__AIM OF THE EXERCISE__
In the records below, find the line that contains "Screen dimensions: 504x321" and the line that contains "Switch to large thumbnails view in status bar". Set down exactly those lines and every line between them, and nothing more.

__DATA SECTION__
----

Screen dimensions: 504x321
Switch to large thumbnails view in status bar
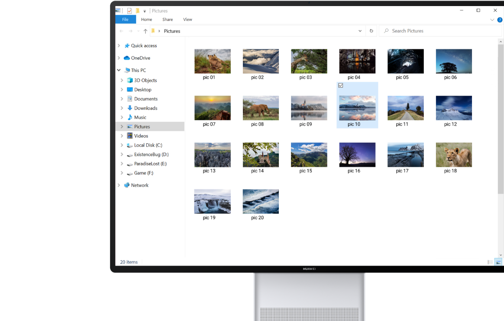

----

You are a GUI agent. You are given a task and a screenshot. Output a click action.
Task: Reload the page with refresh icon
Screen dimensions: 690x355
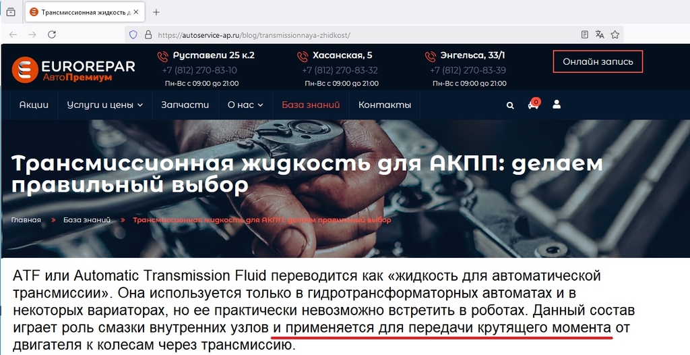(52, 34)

----

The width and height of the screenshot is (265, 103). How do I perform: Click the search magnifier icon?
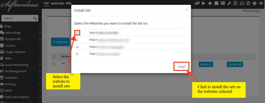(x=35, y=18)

----

__OUTPUT OF THE EXERCISE__
Screen dimensions: 504x321
Switch to large thumbnails view in status bar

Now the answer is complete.